Going with the floes

 

It’s hard to overstate the importance of sea ice for life at Earth’s poles.  As water transmutes from liquid to solid it transforms the existence of lifeforms, communities and ecosystems surrounding it; particularly for those who’ve adapted to living either atop or below it.

As an Australian who’d never set foot on sea ice my interest in it was kindled, oddly enough, by a mathematical formula published in the peer-reviewed journal Science in 2016:

The research behind the equation discovered sea ice decline was in direct relationship to the increase manmade greenhouse gas emissions: every additional tonne of CO₂ we pumped into the atmosphere equated to 3m² of Arctic sea ice that would not regenerate next winter. Here at last, I thought, was a breakthrough for my PhD exploring visual representation of the difficult-to-perceive “hyperobject” of climate change.  In the fate of sea ice lay the ability to mathematically correlate cause and effect; to attribute the impact of carbon-intensive societies upon our environment. Exploring the ramifications of this took me to Greenland in May 2018: a journey emitting 5.23t of CO₂e and melting 15.69m² of sea ice, which formed the basis of my multi-screen artwork AnthropoScene IV: Adrift (?Asea-ice) .

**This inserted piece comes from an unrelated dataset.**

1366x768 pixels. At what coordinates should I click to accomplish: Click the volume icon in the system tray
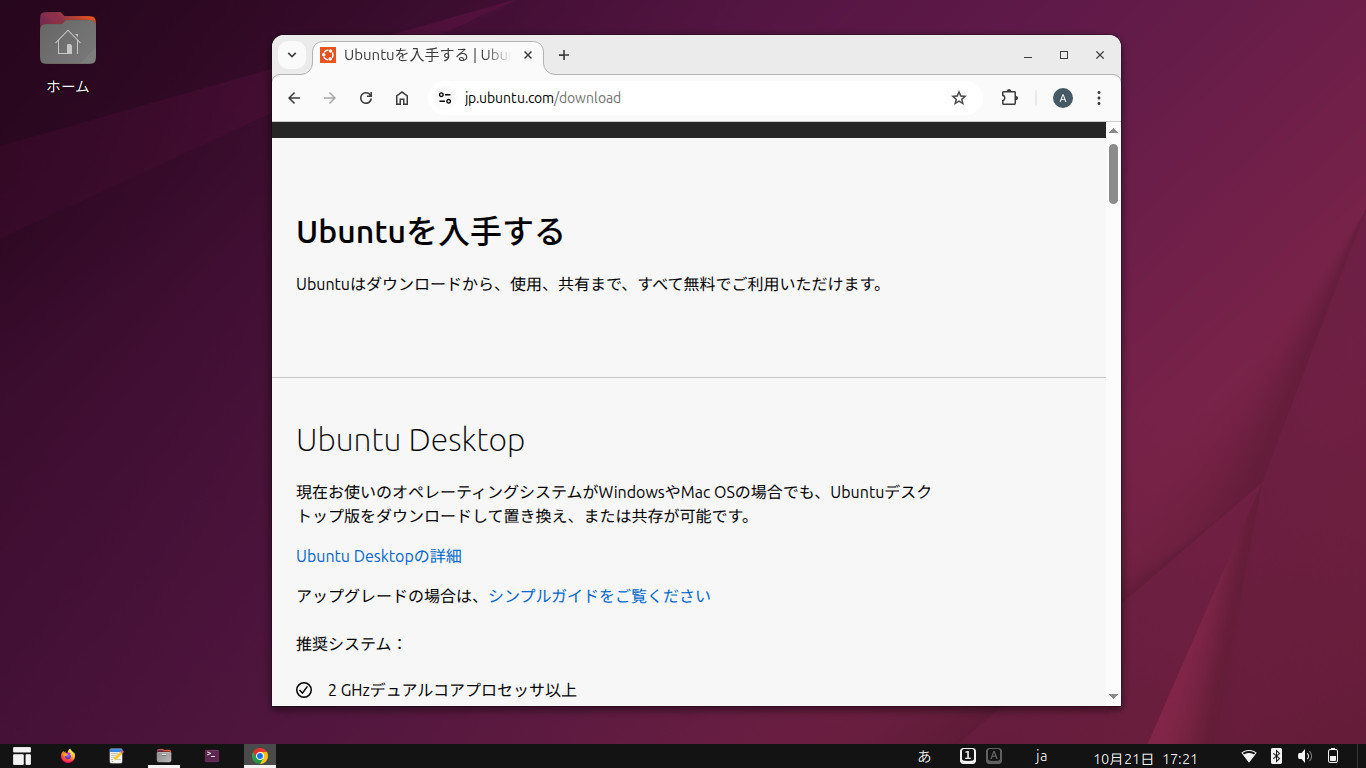(1304, 756)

Witnessing the dramatic melt and break-up of sea ice back then made me wonder: what stories could also be told of its formation? And how much longer would we be able to tell these stories with the Arctic now predicted to be free of sea ice in summers before 2050? Visually this transformation of sea into ice promised to be equally extraordinary yet I couldn’t find a lot of documentation, let alone art exploring this — with the exception of photographs and paintings of unfortunate explorers’ ships crushed by pack ice (notably Frank Hurley’s extraordinary photos of Ernest Shackleton’s ship destroyed in Antarctica in 1915, and rediscovered yesterday, 9 March 2022).

Above: Shackleton’s expedition ship “Endurance” after sea ice pressure was released (1916).

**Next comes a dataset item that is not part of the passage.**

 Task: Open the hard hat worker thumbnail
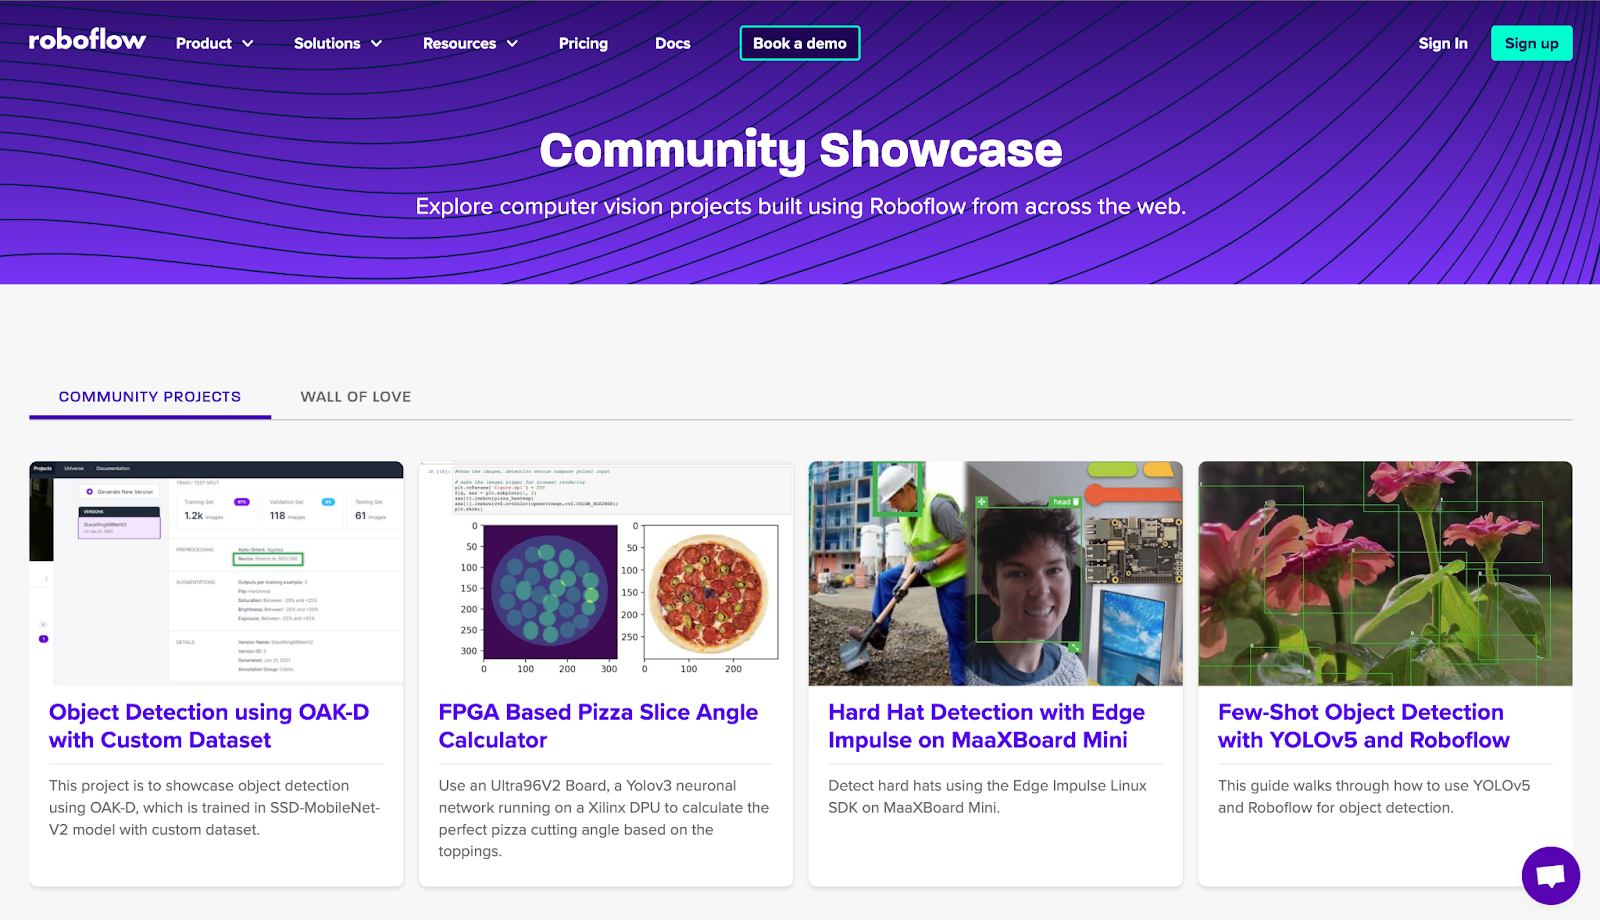point(995,573)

The tired trope of resourceful man versus unrelenting ice is exemplified in the title and content of this month’s Netflix blockbuster, Against the Ice (set in Greenland but mostly shot in Iceland … for reasons of practicality that soon became apparent to me!)  I didn’t want to shoot in Iceland though; only in an Inuit society could I understand how sea ice had become fundamental to a way of life.  Contemplating several locations to tell this story I settled upon Uummannaq — despite the seemingly insurmountable spelling difficulties it posed, even to someone who once lived in Woolloomooloo — after finding an image that looked like the island was exploding through of a pane of cracked of glass: fresh sea ice.

(Hearing that they ran an outpost of El Sistema on the island sealed the deal: a revolutionary Venezuelan program for transforming the lives of disadvantaged youth through music, 32 Inuit children were enrolled in it at Uummannaq Polar Institute and periodically even played concerts on the sea ice. But that’s another story…)

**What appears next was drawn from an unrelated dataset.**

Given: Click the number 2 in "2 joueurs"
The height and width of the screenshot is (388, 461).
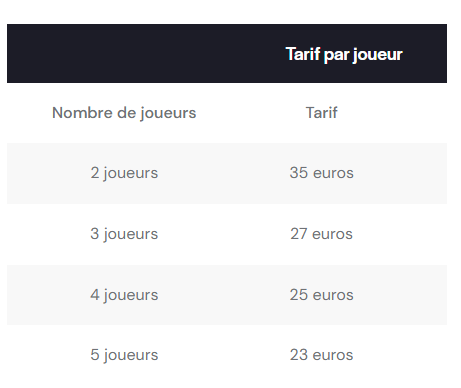Looking at the screenshot, I should (95, 173).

With the location chosen, the only other question was when to arrive, to capture Uummannaq fjord’s miraculous moment of transformation from liquid to solid?  Most of last century, the answer would have been well before Christmas. A long-time resident of Uummannaq recalled how last century, students from the fjord’s surrounding settlements who were boarding on Uummannaq would return home each Christmas by dog sledge. 

But in the same breath she mentioned that sea ice had now become so unreliable in December that this had been neither safe nor possible for some decades, and that last year there had barely been 6 weeks of human activity on the unstable sea ice all winter. On this evidence it seemed a bad time to be beginning a career as a Greenlandic sledge dog.

Optimistically, and figuring that the absence of sea ice would in any case be half the story, I chose the end of December to stay almost 2 months. I could only afford accommodation in the off-season, and come March dog sledging tourists and expeditioners would appear, eager to visit post-pandemic.  It would be cold and dark, and filming conditions would be miserable, but I had to be there then.

You can thus imagine my mixed emotions on the 12 minute helicopter journey across the fjord, crammed in behind a crate of iceberg lettuces (Class 1º) from Spain, as I looked out upon kilometre after stunning kilometre of nascent sea ice crystals formed atop the calm sea surface. But, darn it, like the absent father-to-be stuck in traffic — it seemed I had already missed the moment of their birth!

On arrival I wandered around in the 2 hours of civil twilight, in disbelief both at the scene, but also the knowledge that I was here at all. Dazed, I took shots of boats atop the frozen harbour until my batteries died under the crepuscular light. These boats would not budge until Spring; I was certain of it.  The sea, already -1.8ºC would get colder and the ice, thicker and ever more stable as winter set in, I told myself.